NASA successfully tested the most powerful rocket booster ever built Wednesday in preparation for future missions to an asteroid and Mars.
The booster for the Space Launch System (SLS) — the most powerful rocket ever built — was anchored and ignited for the first time in the Utah desert for what is known as a “static test” — during which it fired for two consecutive minutes.
“This test is a significant milestone for SLS and follows years of development,” SLS program manager Todd May said in a NASA statement Wednesday. “Our partnership with Orbital ATK and more than 500 suppliers across the country is keeping us on the path to building the most powerful rocket in the world.”
Orbital ATK, born out of the recent merger of Orbital Sciences and ATK, built the 177-foot-long, 1.6-million-pound rocket motor, which produced 3.6 million pounds of thrust and burned through 5.5 tons of powdered aluminum fuel, oxidizer and binding agents per second, according to Spaceflight Now. During the test, temperatures inside the booster reached more than 5,600 degrees.

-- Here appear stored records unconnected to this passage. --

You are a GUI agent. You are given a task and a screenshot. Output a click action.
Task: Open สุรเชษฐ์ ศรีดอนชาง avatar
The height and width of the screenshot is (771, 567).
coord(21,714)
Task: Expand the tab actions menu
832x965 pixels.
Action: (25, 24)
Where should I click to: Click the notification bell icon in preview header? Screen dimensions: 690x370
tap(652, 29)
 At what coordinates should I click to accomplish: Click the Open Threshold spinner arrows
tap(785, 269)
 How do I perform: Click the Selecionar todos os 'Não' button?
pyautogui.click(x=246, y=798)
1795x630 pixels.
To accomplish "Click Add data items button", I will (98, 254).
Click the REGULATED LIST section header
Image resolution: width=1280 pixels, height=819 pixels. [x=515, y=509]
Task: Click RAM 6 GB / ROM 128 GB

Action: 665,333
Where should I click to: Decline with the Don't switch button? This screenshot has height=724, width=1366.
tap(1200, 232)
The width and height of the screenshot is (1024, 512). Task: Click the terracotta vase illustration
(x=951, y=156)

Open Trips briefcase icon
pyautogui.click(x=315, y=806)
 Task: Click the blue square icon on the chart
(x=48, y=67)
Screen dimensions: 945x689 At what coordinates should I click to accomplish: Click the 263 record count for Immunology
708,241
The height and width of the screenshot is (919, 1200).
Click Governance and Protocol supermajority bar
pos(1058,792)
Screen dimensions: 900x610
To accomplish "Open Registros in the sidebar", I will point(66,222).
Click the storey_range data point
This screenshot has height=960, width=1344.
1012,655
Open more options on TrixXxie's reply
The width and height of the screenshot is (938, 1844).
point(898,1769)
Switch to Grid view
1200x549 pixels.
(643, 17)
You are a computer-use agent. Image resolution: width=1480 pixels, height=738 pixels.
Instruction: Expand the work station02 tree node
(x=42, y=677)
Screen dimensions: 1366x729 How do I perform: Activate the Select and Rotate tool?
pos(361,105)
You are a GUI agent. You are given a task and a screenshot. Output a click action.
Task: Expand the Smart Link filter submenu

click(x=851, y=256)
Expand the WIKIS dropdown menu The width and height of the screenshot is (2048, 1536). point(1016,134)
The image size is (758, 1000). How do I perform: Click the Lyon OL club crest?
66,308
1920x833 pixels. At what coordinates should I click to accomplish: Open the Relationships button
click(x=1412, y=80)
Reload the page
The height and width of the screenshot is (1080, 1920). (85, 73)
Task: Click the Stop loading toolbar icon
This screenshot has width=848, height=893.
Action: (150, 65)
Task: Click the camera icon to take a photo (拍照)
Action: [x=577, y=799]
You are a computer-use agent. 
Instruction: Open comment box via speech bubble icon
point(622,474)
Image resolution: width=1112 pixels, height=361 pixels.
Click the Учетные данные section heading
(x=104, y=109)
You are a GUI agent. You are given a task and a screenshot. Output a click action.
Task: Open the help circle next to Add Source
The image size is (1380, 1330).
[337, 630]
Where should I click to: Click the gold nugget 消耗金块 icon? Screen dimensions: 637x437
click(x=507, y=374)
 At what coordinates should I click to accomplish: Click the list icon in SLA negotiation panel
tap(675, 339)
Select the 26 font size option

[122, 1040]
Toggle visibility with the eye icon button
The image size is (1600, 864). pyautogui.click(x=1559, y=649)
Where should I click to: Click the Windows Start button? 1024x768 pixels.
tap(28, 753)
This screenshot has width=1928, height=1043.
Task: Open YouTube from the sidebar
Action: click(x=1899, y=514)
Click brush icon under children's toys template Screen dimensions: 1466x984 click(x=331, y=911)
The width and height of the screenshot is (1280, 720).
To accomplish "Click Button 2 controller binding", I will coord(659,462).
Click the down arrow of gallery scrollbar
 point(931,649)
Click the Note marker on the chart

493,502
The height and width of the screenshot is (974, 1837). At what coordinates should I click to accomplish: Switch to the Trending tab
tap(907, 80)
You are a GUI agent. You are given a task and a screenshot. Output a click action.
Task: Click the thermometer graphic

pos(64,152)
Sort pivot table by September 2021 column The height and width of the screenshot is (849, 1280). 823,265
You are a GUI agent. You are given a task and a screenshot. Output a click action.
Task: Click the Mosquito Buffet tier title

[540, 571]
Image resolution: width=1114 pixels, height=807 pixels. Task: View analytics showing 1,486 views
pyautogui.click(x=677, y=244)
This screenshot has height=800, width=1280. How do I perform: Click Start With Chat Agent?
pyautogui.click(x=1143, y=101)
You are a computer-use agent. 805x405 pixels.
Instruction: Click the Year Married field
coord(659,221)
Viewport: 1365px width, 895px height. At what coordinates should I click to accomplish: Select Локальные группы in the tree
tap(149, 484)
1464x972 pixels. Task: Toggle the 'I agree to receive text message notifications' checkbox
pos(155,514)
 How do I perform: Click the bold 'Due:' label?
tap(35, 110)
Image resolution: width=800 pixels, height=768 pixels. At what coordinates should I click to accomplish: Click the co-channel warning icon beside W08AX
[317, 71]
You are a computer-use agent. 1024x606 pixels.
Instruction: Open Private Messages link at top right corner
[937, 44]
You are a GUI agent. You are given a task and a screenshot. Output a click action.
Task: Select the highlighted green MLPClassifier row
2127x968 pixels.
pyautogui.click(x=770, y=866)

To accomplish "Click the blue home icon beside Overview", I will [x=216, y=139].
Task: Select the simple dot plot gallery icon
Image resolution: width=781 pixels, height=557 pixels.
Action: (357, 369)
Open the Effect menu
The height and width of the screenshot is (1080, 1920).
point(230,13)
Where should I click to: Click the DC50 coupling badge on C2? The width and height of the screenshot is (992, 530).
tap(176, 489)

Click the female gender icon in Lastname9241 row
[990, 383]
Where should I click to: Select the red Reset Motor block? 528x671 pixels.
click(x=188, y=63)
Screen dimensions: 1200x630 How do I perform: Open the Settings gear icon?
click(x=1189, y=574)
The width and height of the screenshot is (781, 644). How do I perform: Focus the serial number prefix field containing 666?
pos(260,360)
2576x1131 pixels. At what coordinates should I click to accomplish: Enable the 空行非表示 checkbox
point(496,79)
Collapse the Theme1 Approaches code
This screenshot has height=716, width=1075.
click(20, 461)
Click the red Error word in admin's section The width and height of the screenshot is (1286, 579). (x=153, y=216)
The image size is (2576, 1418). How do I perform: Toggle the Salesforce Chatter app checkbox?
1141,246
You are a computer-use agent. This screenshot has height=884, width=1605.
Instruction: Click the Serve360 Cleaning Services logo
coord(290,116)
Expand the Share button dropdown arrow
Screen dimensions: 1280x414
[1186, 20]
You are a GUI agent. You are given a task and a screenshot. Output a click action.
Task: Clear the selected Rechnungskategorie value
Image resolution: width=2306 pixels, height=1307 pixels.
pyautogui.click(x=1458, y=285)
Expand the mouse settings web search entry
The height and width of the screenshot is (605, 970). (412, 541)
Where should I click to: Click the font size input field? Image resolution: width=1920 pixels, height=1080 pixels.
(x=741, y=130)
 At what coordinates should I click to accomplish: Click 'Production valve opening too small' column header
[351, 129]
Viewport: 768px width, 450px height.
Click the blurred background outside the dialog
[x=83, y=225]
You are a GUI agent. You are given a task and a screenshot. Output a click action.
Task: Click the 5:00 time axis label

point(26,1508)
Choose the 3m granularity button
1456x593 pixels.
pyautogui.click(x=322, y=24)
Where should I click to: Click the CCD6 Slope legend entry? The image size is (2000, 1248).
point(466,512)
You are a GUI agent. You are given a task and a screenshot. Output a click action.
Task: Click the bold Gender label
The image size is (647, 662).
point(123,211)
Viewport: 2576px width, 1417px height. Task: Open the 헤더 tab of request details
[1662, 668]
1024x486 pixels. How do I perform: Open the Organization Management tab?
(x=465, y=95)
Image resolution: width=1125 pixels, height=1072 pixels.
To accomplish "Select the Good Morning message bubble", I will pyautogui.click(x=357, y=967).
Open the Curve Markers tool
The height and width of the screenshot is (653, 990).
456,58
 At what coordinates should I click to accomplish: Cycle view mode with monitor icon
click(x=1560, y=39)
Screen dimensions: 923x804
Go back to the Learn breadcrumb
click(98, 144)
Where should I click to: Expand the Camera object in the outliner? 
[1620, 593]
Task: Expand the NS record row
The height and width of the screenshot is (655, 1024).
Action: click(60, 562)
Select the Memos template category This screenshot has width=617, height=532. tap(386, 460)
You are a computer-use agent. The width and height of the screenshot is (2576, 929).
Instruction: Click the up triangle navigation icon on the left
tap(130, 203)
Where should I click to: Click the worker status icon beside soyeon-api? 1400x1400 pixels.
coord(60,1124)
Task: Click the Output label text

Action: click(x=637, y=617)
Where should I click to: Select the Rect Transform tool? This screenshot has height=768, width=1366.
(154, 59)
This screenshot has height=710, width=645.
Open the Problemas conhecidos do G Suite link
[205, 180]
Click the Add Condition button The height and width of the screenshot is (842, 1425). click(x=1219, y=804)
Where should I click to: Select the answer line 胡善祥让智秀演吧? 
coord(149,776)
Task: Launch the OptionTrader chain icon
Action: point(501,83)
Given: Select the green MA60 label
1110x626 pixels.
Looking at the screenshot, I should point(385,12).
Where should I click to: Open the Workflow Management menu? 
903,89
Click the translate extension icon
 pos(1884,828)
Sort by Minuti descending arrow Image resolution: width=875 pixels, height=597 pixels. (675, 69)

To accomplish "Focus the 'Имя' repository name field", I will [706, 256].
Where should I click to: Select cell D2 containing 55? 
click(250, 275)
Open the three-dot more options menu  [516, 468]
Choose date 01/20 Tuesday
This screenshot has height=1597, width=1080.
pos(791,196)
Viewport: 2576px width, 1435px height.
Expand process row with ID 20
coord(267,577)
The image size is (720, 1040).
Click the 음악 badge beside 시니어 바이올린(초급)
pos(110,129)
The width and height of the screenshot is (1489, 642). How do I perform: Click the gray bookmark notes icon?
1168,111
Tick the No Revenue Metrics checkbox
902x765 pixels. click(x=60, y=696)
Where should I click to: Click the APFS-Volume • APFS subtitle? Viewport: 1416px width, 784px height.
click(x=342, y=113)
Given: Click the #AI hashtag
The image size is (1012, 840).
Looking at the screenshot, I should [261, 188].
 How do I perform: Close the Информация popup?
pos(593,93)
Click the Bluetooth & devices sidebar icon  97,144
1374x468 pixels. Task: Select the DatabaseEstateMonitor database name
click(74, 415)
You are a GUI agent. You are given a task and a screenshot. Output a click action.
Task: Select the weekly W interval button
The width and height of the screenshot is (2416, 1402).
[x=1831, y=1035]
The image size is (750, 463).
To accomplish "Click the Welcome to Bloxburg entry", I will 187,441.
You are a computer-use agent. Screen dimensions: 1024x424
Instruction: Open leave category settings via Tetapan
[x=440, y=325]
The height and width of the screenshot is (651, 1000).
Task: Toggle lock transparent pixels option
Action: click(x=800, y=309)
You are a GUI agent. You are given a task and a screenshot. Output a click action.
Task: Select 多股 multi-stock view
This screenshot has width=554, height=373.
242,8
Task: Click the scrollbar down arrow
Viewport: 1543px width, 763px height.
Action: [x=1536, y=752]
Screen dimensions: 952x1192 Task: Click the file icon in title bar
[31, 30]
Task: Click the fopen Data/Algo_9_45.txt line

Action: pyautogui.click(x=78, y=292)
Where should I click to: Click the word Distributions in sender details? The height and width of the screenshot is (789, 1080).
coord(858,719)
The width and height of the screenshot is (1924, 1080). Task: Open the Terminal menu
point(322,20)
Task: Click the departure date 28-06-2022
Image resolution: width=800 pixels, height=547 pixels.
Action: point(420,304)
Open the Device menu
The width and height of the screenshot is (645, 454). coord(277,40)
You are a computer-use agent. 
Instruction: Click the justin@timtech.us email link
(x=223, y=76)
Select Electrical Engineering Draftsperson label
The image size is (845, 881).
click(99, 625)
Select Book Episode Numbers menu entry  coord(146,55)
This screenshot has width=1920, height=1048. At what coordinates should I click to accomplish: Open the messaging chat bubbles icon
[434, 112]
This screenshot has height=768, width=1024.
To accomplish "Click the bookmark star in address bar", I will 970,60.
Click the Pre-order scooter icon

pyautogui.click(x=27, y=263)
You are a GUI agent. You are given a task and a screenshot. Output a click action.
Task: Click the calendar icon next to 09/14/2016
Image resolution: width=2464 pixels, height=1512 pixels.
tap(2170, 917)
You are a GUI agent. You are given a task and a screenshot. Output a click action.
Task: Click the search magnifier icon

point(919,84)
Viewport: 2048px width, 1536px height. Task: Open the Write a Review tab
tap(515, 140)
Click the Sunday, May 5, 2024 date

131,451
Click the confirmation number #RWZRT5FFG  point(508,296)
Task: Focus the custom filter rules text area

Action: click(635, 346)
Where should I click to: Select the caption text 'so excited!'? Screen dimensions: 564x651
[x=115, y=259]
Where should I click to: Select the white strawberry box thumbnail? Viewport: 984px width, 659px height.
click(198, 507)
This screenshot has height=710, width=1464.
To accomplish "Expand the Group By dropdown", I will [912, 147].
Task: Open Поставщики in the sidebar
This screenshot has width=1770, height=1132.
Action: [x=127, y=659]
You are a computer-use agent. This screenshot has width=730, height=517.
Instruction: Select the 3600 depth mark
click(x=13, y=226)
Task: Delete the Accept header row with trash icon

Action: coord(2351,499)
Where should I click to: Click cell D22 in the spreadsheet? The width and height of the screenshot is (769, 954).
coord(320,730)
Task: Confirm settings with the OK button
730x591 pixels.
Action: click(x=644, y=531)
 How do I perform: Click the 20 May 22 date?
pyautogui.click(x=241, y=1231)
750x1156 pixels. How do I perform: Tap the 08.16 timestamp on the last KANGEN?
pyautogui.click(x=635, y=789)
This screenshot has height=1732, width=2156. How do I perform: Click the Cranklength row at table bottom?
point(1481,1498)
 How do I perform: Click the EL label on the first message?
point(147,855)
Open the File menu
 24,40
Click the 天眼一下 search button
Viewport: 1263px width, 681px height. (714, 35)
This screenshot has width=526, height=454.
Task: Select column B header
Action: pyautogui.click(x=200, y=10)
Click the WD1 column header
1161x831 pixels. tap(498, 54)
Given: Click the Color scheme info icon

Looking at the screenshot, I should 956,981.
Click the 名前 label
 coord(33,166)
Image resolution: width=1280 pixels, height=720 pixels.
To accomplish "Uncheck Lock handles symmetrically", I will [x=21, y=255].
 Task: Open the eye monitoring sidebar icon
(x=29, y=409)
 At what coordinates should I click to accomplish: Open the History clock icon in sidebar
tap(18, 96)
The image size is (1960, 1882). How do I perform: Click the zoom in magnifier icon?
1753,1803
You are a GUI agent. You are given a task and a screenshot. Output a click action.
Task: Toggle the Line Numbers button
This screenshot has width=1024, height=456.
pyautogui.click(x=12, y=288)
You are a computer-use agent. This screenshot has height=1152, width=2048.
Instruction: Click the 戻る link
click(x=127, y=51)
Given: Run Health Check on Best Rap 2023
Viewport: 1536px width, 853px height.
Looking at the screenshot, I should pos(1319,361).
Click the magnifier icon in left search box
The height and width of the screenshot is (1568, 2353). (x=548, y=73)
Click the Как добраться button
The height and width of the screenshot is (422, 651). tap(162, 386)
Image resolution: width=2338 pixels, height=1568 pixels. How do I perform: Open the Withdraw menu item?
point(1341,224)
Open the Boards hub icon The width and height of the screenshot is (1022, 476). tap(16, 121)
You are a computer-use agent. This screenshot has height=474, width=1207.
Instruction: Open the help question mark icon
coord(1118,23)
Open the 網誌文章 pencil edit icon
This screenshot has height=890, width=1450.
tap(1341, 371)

Two of the boosters will power the first stage of the completed SLS, providing 75 percent of the thrust necessary for the rocket to escape Earth’s gravitational pull. After that, four hydrogen RS-25 engines — modified versions of those used on shuttle missions — will power the SLS core stage, and propel NASA’s recently tested Orion crew capsule into deep space. (RELATED: Watch The First Test Launch Of NASA’s New Crewed Orion Spacecraft)
Eventually, the SLS will be capable of “an unprecedented lift capability of 130 metric tons (143 tons),” according to NASA.
Wednesday’s test was the first of two to qualify the booster for flight status ahead of the SLS’s first uncrewed flight in 2018. A crewed mission to carry astronauts around the moon is scheduled for 2021. After that, NASA has its sights set on an asteroid and eventually, Mars.